BEIRUT, Oct 22 (Reuters) – Lebanon will need $250 million a month to help more than a million people displaced by Israeli attacks, its minister in charge of responding to the crisis said on Tuesday, ahead of a conference on Thursday in Paris to rally support for Lebanon.
Nasser Yassin told Reuters the government response, helped by local initiatives and international aid, only covered 20% of the needs of some 1.3 million people uprooted from their homes and sheltering in public buildings or with relatives.
Those needs are likely to grow, as daily waves of airstrikes push more people out of their homes and leave Lebanon’s government scrambling to find ways to house them, Yassin said.
“We need $250 million a month” to cover basic food, water, sanitation and education services for the displaced, he said.
Schools, an old slaughterhouse, a fresh food market, an empty complex – all of them have been turned into collective shelters in recent days. “We’re transforming anything, any public building,” Yassin said. “There is a lot to be done.”
Yassin – whose official mandate as environment minister meant he was working on preventing forest fires before the current conflict broke out a year ago – now spends much of his time at government headquarters with a crisis team, including other Lebanese ministries, the United Nations Development Programme and the Lebanese Red Cross.
They are planning for relief operations on a timeline of four to six months – but Yassin hopes the spreading war will end sooner.
“We need to have a ceasefire today, and we need everybody in the international community, for once…to be brave enough to say what’s happening,” he told Reuters, a message he said he would stress in Paris.
“There is a member state of the U.N. waging war against a small nation in the most aggressive manner we’ve ever seen in the history of Lebanon.

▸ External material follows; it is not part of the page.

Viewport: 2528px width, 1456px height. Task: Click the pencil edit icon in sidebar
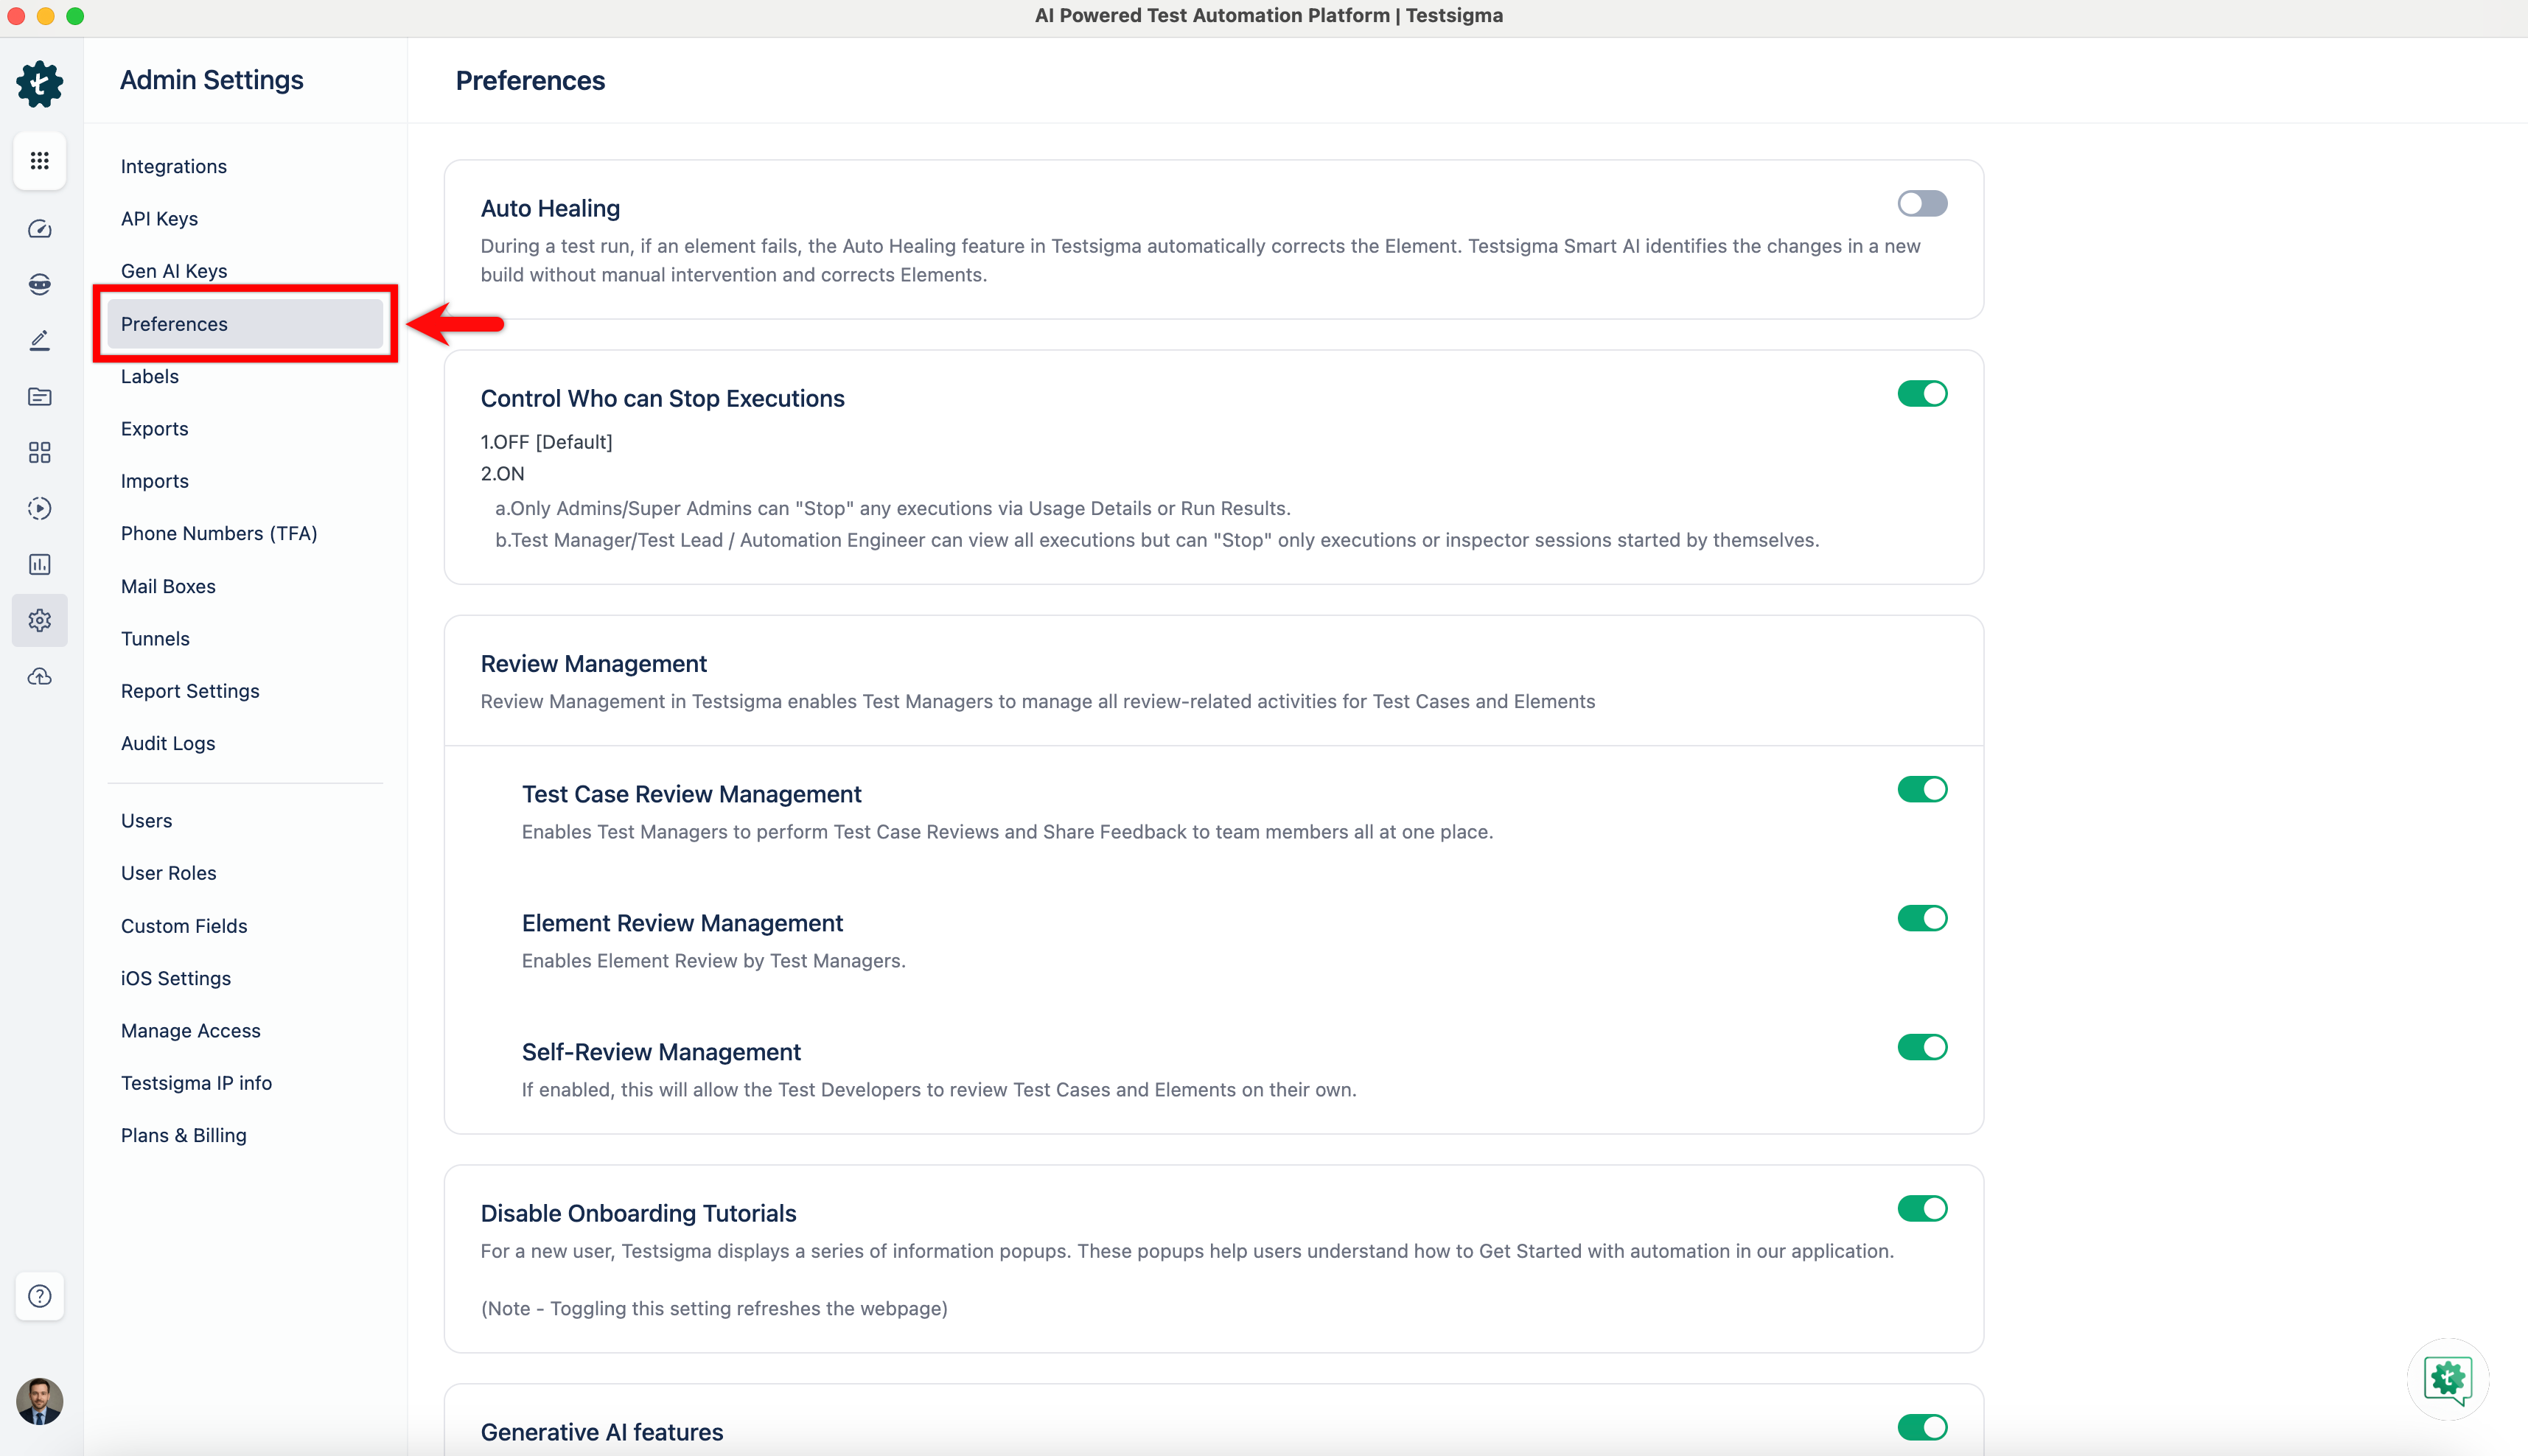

This should be the message,” he said.
Yassin said if the displacement figures continue to grow, Lebanon would be unable to prevent possible illegal migration to Europe.
“We won’t stop people from leaving here, and taking all routes to leave these atrocities happening every day,” he said.
Yassin said he estimated the damage to Lebanon to be in the billions of dollars.
“Full villages on the border were blown up in the last few days, but also public institutions…water establishments, pumping stations, hospitals, you name it. All of these need to be rebuilt.”
Lebanese authorities have yet to put a firm estimate on the scale of destruction across Lebanon and how much money it will take to rebuild. Nasser Saidi, a former economy minister, told Reuters last week that Israel’s bombing campaign has caused damage that will cost $25 billion to repair.
UNDP’s resident representative Blerta Aliko said on Tuesday the damage would be far-reaching and include “a drastic capital loss” – including to Lebanon’s ability to feed itself long-term.
“I’m not talking from the perspective of what is required in an immediate term, in the next month – I’m talking about the impact that has on the harvesting season … being impacted in the south, being impacted in the east, which are very, very important for the country,” she said.